PTS offers instruction that engages students with plenty of in-the-seat training, helps them meet requirements quickly, and empowers them in a new career. As mentioned earlier, we offer two three-week, 120-hour courses in heavy equipment operations and a third training course covering cranes.
Here’s a quick look at each of the three main courses offered at PTS.
- Heavy Equipment Operator 1 is an entry-level course and covers the knowledge and skills required to obtain employment as a skid steer, wheel loader, compactor, backhoe, or articulated off-road dump truck operator. Individuals also receive information on heavy equipment safety, basic operational techniques, and an introduction to earthmoving and soils.
- Heavy Equipment Operator 2 follows up on the initial training of HE Operator 1 and adds the layer of training needed for operating bulldozers, scrapers, excavators, and motor graders.
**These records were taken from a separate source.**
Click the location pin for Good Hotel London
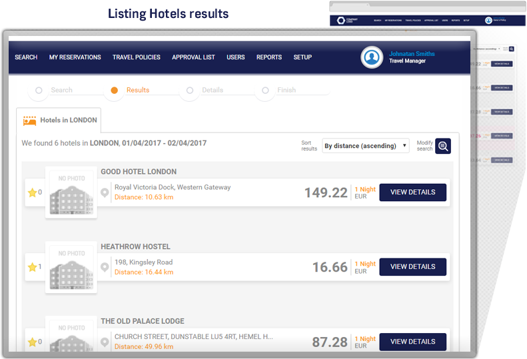527x359 pixels. click(105, 192)
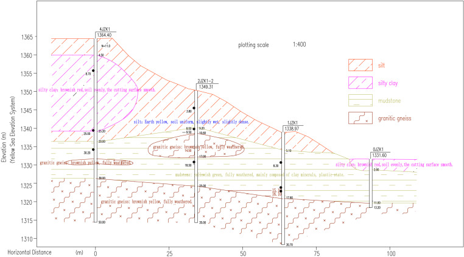Viewport: 464px width, 257px height.
Task: Click the Horizontal Distance axis title
Action: click(29, 253)
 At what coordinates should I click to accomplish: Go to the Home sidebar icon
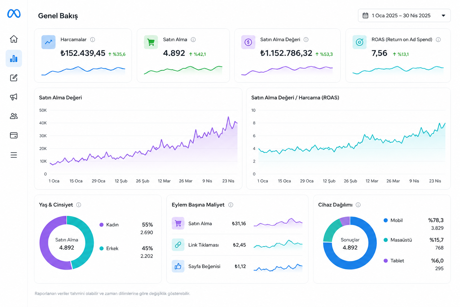[x=14, y=39]
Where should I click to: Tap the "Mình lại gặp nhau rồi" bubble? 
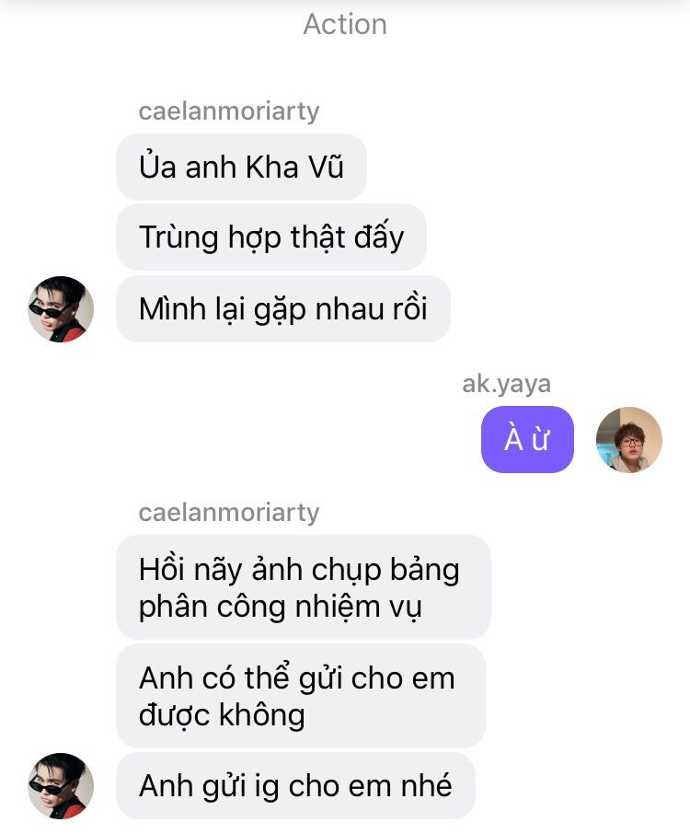coord(282,309)
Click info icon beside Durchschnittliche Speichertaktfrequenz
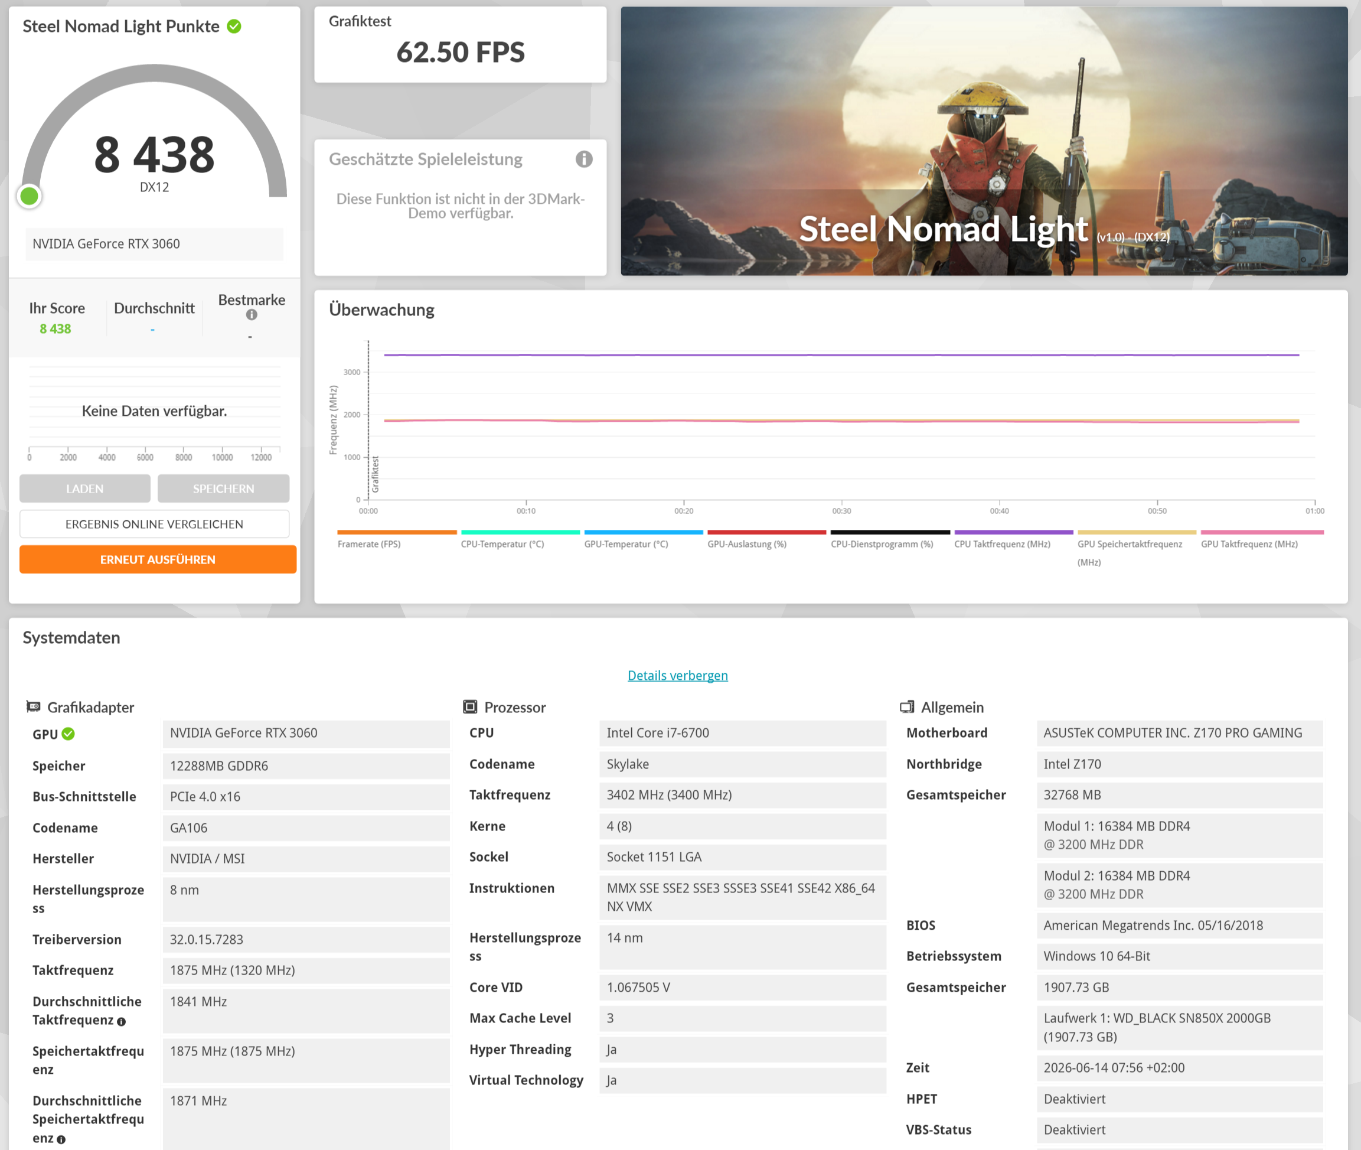This screenshot has height=1150, width=1361. click(61, 1140)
During this second course, students also learn about site work, excavation math, the interpretation of civil drawings, and finishing and grading.
- Mobile Crane Operations gives you the background needed to obtain entry-level employment as an NCCCO-certified crane operator. Our program includes both Mobile Hydraulic Telescopic Boom Swing-Cab and Telescopic Boom Fixed-Cab cranes. Topics covered include basic crane principles, wire rope and basic rigging practices, crane safety, and more.